I tried to side with the dockers initially, but at every turn they just wanted more and violence against innocent parties. When I refused, and tried to persuade them to more reasonable tactics, they booted me out despite the help I had given them. I eventually sided with the neddy men, just to stop the murders and arson carried out by the union organizers. It was clear the Docks workers themselves are just caught up as pawns in a power struggle, and neither side is really to their advantage.

You wouldn’t have guessed, that this magnamious gentlemen here was in fact working together with the neddy men. Gaining influence with the masters, meeting one, finding out interesting things about them - and finally using said influence and secrets to change London for the better. That was the plan - how foolish I was! Meeting Mr Fires not as an equal individual, but as his puppet, my ideas were turned against me. I became what I ought to have fought. I can’t turn back the time, but I can still do my best in the future. Never will I become a lackey of the masters again. Not with violence will I fight them, but with honesty and by standing up for my ideals.

I sided with the Masters, but for entirely non-ethical reasons.

The Moderators work hard to keep this forum free from the watchful eyes of the Masters, to ensure that this is a place where we can freely discuss Neathy matters without fear of censorship.

The Moderators work hard to keep this forum free from the watchful eyes of the Masters, to ensure that this is a place where we can freely discuss Neathy matters without fear of censorship.[/quote]

I suspect they do this by charging exorbitant prices for information gleaned from these forums; no doubt Abraham’s betrayal increased the value of such information to the Masters. Perhaps now they will pay the fee…

For the Masters!.. But only for the favour it gains me. I care not for the Dock-men nor the Neddy-men but the Neddy-men did let me hit things with Sticks… a lot.

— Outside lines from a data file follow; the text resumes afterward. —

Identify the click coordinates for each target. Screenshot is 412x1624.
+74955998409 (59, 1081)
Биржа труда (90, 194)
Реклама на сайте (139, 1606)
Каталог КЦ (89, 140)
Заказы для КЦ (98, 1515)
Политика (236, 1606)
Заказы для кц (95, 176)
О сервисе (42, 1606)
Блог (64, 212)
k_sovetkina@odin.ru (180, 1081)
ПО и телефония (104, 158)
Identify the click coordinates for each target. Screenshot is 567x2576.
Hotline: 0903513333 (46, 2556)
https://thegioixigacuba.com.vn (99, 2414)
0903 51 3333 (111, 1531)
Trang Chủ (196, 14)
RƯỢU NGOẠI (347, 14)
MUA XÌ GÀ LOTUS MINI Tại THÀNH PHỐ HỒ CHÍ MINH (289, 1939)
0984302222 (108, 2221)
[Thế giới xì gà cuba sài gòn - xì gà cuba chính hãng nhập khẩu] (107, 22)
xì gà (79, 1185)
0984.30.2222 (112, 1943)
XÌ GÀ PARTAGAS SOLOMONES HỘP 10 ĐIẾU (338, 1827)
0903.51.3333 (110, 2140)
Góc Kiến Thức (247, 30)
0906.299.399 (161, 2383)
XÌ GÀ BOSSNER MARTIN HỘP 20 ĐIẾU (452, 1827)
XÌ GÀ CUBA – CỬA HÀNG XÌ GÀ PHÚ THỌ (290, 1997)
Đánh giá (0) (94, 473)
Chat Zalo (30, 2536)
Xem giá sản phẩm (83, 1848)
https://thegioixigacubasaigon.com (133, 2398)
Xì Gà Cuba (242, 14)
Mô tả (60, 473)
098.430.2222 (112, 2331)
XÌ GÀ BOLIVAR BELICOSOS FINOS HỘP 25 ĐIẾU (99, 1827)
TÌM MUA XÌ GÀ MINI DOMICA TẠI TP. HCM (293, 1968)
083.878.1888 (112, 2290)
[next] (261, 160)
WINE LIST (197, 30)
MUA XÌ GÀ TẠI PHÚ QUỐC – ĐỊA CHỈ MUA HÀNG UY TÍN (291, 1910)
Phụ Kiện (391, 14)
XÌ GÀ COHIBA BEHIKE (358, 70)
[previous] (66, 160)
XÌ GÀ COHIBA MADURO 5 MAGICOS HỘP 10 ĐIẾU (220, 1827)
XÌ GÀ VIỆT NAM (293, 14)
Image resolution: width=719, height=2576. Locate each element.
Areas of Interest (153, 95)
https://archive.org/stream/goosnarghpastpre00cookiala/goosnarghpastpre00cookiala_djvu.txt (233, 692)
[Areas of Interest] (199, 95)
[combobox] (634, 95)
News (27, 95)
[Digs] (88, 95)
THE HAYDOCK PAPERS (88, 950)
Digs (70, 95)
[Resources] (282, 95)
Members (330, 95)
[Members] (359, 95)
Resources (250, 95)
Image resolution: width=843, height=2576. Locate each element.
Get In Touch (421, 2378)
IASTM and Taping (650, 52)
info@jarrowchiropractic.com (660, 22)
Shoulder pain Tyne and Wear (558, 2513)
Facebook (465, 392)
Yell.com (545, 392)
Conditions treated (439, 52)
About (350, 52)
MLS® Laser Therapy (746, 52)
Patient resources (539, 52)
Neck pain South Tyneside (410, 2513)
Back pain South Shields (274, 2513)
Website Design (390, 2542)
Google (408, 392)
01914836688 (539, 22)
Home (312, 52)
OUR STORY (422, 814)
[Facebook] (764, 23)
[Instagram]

I started with the workers but changed sides when they wanted me to blow up clay men.

Ive noticed a pattern of people leaning towards the union because on first glance, they are the “good guys”, then changing their mind when they realize the unions tactics are rather violent. Y’know, I don’t really like the characerization of unions as violent brutes, but as a story its a really nice one, a good moral conflict where not everything is black and white.

I initially sided with the neddy men, then had a crisis of conscience and switched to the union workers because I thought they were being oppressed. Then they asked me to blow up the clay men, so I returned to the neddy men again and stayed with them all the way. A good and interesting story which I enjoyed.

I play this character as someone who’s interested in currying favor with The Masters. This was also during a more, shall I say, jaded point in his life in the Neath, so he went full Neddy Man. Never burned down any houses, though. Since then he’s worked closely with The Masters, but has toned down the ruthlessness/heartlessness noticeably.